Xu Yourong sabía que era cierto. Al regresar a la capital, sin mencionar los asuntos del Banquete de la Hiedra Verde o el Gran Examen de la Corte, según la situación actual, su enfrentamiento con Chen Changsheng era inevitable.
—¿Qué cosa? —preguntó.
—Un paraguas.
Su Li sacó de algún lado un viejo paraguas de papel amarillo y se lo lanzó a Xu Yourong.
Este había sido su paraguas más preciado en aquellos años.
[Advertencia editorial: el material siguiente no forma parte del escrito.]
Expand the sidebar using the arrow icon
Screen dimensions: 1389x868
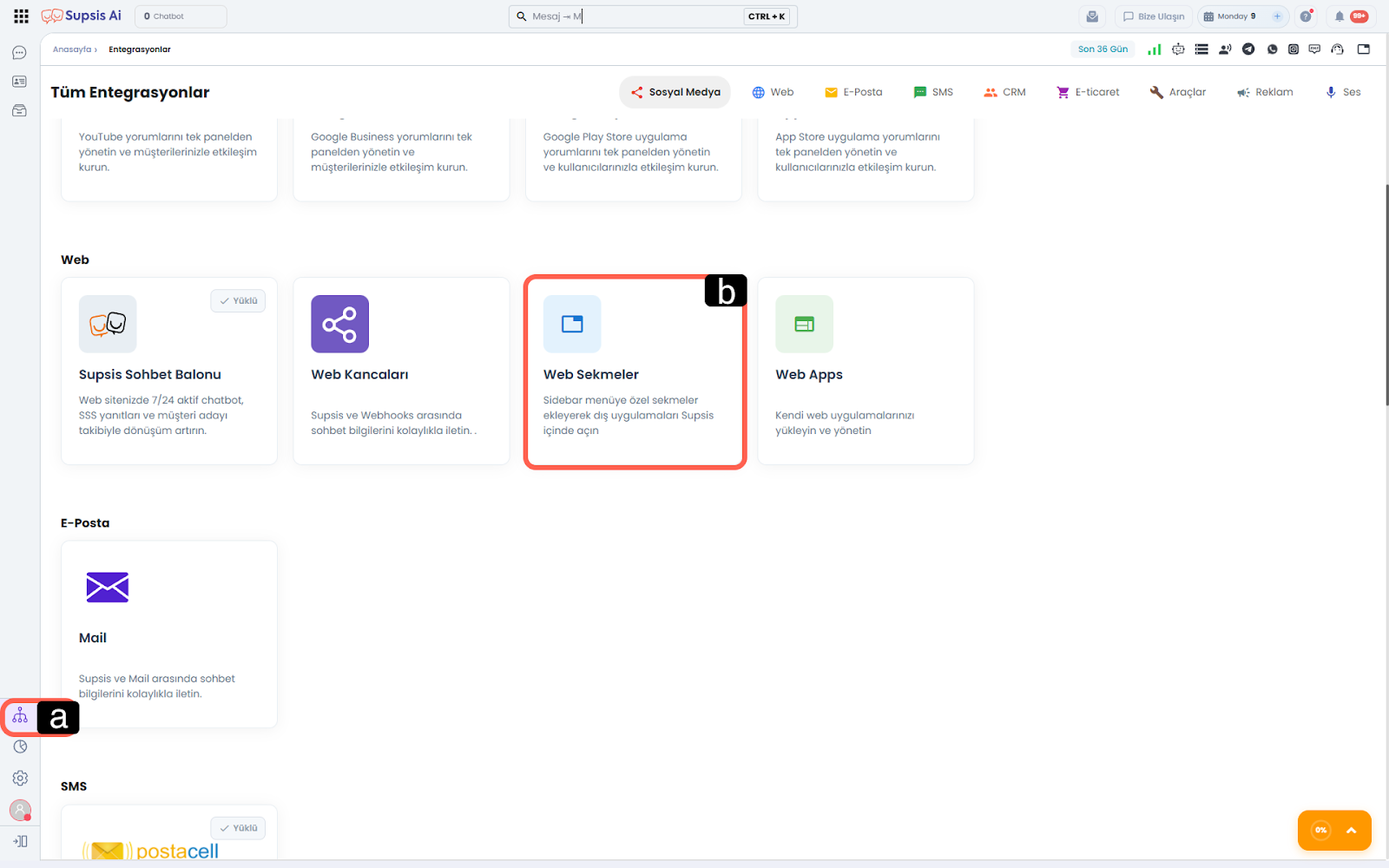click(20, 841)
Dentro guardaba la espada que más deseaba recuperar, y también representaba una época.
Por eso, en la llanura nevada, aunque discutió como un niño con Chen Changsheng, no había querido desprenderse de él.
Pero ahora, lo lanzó así, sin más.
La expresión de la Santa cambió ligeramente, y su voz tembló un poco al preguntar:
—¿Realmente… estás de acuerdo?
Su Li respondió:
—Todavía lo estoy considerando. Pero… si realmente hay oportunidad de ir a ver otros mundos, ciertamente es mejor que quedarse oliendo la podredumbre en este pantano.
La Santa no dijo más. Lo miró en silencio, con el rostro lleno de consuelo y emoción.
Si Xu Yourong hubiera visto esta escena, sin duda se habría sentido muy frustrada. Pero no lo hizo.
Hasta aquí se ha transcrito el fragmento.